Here, the target area of the original image may be determined in various ways.

In an example, the target region of the original image may be determined based on user input on the original image.

As an example, the input may be a sliding operation, a track of the sliding operation on the original image is tracked, and an area surrounded by the track of the sliding operation is determined as a target area. Alternatively, the input may be a click operation, a coordinate position of the click operation on the original image may be determined, and an area within a predetermined range centered on the coordinate position may be determined as the target area.

It should be understood that the above-listed ways of determining the target area of the original image are merely examples, and the present application is not limited thereto, and those skilled in the art may determine the target area of the original image in various custom ways.

In another example, a default selection rule may be used to select a target region from an original image.

For example, a predetermined position on the original image (e.g., at the first pixel position in the upper left corner of the original image) may be determined as the start position of the target area, a first number of pixels may be selected in the length direction of the original image from the predetermined position to determine the length of the target area, and a second number of pixels may be selected in the width direction of the original image from the predetermined position to determine the width of the target area, thereby selecting the target area from the original image.

In step S103, an anchor point is generated based on the attribute information of the target area and the association relationship between the target area and the target content.

In a preferred example, the attribute information of the target area may include an image color characteristic of the target area, in which case the association relationship between the target area and the target content is determined based on the image color characteristic of the target area.

In an embodiment, the attribute information of the target area may further include location information of the target area in addition to the image color characteristics of the target area, for determining the location of the target area in the original image. As an example, the location information may include, but is not limited to, at least one of: the starting point position of the target area, the length of the target area, the width of the target area and the boundary information of the target area.

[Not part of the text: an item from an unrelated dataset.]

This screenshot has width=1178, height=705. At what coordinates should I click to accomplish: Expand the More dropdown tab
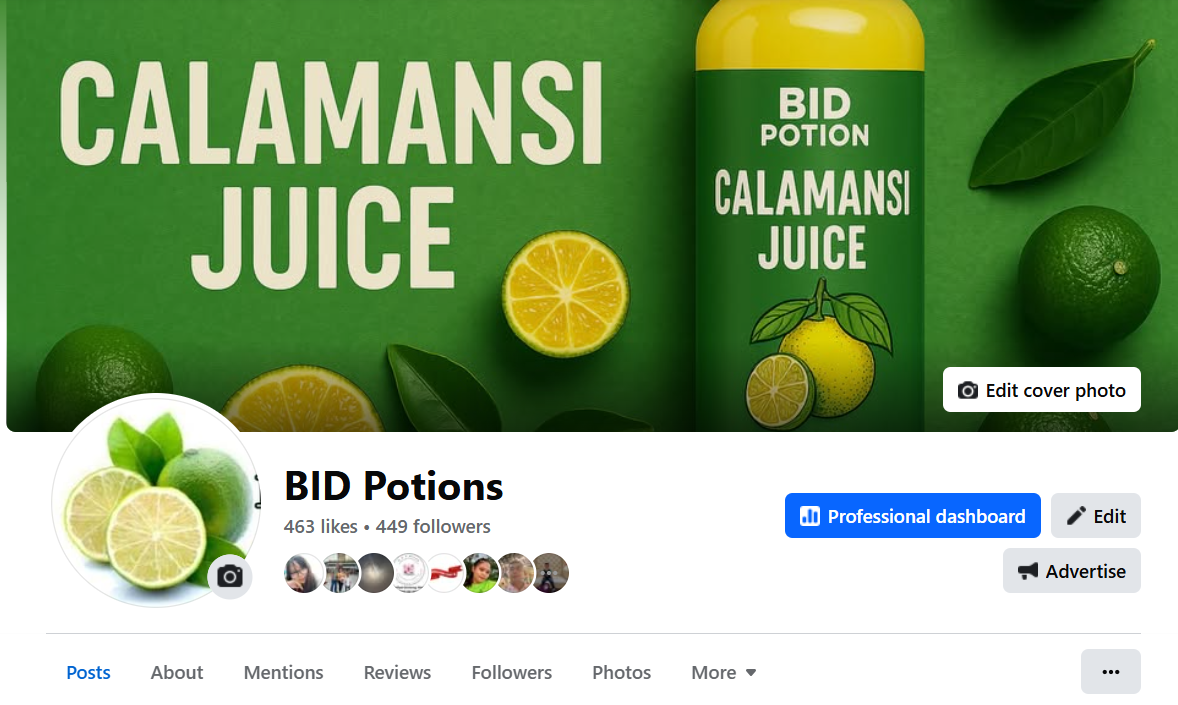pyautogui.click(x=723, y=673)

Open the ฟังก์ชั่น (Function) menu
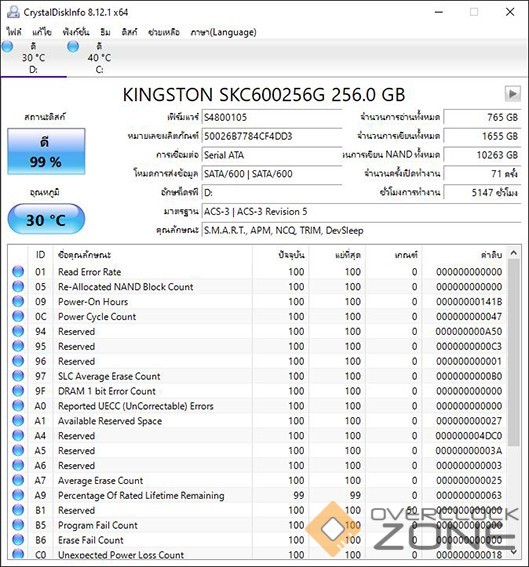76,32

In this case, the anchor point may be generated based on the positional information of the target area and the association relationship between the target area and the target content.

In the embodiment of the present application, the association relationship between the target area and the target content may be established based on the image color characteristics of the target area through various encoding methods. In a preferred embodiment, the association relationship between the target area and the target content may be determined by a binary coding method based on the image color characteristics of the target area.

A process of establishing an association relationship between a target area and target content by a binary encoding method will be described with reference to fig. 3.

Fig. 3 is a flowchart illustrating steps for determining an association relationship between a target area and target content according to an embodiment of the present application.

As shown in fig. 3, in step S31, the target area is divided to obtain a plurality of color blocks.

In this step, the target area may be divided in various ways, and furthermore, the number of color patches may be determined as needed by those skilled in the art.

In an example, a plurality of color patches may be obtained by equally dividing the target area.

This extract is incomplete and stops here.